Lebanon’s Parliament failed to elect a President for the fourth time bringing the country closer to institutional deadlock amid a deep financial crisis.
The series of bank robberies by Lebanese citizens hoping to recover their own savings, which have been frozen for the past three years, attracted much foreign media attention in recent weeks and overshadowed the presidential election currently underway in Lebanon.
As the six-year non-renewable term of the current president, former general Michel Aoun ends on October 31, the process to replace him began on September 29 in parliament, whose 128 MPs have the constitutional power to elect the head of state. Voting is by secret ballot and the president of the republic is elected by a two-thirds majority in the first round and by an absolute majority in subsequent rounds.

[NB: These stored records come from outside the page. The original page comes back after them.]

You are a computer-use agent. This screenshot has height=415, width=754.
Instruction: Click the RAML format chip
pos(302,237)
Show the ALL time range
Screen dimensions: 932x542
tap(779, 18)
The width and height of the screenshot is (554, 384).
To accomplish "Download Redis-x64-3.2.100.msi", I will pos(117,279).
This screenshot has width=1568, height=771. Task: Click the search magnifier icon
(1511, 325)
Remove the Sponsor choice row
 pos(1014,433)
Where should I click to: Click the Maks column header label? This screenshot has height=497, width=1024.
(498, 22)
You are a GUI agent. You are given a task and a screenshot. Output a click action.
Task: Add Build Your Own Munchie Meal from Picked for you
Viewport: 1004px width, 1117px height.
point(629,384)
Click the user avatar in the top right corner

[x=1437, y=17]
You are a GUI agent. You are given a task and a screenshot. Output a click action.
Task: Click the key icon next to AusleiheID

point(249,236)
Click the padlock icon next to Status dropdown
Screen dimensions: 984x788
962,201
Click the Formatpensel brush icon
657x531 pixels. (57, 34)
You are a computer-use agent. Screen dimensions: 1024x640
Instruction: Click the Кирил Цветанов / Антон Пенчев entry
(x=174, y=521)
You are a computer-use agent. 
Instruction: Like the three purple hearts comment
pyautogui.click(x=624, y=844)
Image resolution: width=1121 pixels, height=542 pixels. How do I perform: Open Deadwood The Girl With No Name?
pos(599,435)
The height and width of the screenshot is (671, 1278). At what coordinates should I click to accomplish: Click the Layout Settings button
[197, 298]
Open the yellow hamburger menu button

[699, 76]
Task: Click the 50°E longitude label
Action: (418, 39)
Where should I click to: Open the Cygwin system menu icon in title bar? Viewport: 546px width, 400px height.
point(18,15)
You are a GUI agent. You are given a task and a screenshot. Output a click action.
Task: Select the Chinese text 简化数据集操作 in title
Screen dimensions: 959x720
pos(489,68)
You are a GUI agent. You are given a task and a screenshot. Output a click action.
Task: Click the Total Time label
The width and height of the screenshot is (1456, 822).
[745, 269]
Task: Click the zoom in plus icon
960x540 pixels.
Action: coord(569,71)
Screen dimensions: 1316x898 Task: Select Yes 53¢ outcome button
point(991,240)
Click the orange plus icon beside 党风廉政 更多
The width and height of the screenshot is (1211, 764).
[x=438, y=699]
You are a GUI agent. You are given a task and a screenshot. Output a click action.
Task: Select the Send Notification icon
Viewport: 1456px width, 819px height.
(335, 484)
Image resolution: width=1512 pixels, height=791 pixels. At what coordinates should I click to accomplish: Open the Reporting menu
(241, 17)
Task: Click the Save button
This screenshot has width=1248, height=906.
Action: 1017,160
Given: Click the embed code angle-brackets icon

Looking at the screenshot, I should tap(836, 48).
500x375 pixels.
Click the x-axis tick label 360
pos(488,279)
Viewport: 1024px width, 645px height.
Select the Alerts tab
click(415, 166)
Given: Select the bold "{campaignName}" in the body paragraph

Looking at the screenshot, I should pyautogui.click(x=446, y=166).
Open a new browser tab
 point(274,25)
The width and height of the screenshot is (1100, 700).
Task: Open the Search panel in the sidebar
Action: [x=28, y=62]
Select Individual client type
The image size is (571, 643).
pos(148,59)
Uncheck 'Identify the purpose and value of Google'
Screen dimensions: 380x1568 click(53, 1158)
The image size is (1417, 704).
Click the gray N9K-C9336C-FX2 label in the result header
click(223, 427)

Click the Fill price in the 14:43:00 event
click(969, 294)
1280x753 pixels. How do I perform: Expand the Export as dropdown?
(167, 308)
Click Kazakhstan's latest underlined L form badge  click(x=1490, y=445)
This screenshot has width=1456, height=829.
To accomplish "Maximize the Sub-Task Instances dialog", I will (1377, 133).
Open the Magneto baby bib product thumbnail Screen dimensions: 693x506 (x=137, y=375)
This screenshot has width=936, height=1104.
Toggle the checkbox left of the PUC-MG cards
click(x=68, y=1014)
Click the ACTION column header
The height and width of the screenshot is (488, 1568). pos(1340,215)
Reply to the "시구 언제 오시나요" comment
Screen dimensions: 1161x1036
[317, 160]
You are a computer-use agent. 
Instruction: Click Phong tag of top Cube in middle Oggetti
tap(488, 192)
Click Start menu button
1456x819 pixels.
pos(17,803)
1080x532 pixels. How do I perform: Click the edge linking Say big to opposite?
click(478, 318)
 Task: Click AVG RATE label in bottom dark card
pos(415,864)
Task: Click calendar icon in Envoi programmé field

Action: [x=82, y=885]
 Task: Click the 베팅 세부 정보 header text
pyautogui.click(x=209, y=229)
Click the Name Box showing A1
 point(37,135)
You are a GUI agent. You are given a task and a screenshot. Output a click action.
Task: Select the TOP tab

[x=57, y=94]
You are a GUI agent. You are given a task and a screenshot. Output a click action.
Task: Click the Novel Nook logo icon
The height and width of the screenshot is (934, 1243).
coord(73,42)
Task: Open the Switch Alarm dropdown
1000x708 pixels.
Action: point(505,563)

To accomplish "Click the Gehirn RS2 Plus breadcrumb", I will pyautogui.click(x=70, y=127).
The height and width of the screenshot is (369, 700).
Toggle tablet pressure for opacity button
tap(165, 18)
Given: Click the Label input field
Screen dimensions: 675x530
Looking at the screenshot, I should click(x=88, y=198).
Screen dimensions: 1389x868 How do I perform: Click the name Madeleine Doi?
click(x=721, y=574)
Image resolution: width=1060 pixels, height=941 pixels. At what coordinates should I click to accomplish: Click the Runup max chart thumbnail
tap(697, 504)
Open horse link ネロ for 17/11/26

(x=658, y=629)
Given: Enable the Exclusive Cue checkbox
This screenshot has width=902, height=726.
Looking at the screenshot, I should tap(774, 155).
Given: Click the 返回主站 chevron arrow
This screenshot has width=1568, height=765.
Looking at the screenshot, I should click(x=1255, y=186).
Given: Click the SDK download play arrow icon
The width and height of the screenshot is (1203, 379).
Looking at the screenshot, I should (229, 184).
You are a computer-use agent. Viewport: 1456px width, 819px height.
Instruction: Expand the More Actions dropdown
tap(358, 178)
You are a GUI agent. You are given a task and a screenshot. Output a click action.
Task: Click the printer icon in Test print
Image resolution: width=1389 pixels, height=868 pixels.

Unsurprisingly, the first parliamentary session was not a success. No consensus has yet been found on who should be Aoun’s successor due to the divisions within the political class. Parliament is so polarised that it can’t even agree on the need to form a new government to replace the one currently led by incumbent Prime Minister Najib Mikati, who has been in charge of current affairs since May, when the new parliament’s mandate began.
The majority of the 122 votes cast on September 29 were blank, while Michel Moawad – a Maronite MP and the son of former President René Moawad, who was assassinated in 1989 – received 36 votes.
One vote was cast in memory of Mahsa Amini, the young Iranian woman who died on September 16 in Tehran after being arrested by the morality police for wearing her headscarf “improperly” and whose death triggered the ongoing protest movement in Iran.
The Lebanese, who are already facing the worst economic crisis in the country’s history, already know that the presidential process can last a long time. Due to the lack of consensus between the different political camps and various political blockages, they endured 29 months of institutional vacuum after former President Michel Sleiman’s term in office ended on May 25, 2014.
Aoun, a political ally of pro-Iranian Hezbollah, was not elected until the 46th electoral session and endless negotiations for the two-thirds quorum needed to hold the vote – 86 out of 128 parliament members – had taken place. He officially became president on October 31, 2016.
The presidency has fallen vacant several times since the 1975-90 civil war. Lebanon’s financial meltdown has sunk the currency by more than 90%, spread poverty, paralysed the financial system and frozen depositors out of their savings in the most destabilising crisis since the country’s civil war.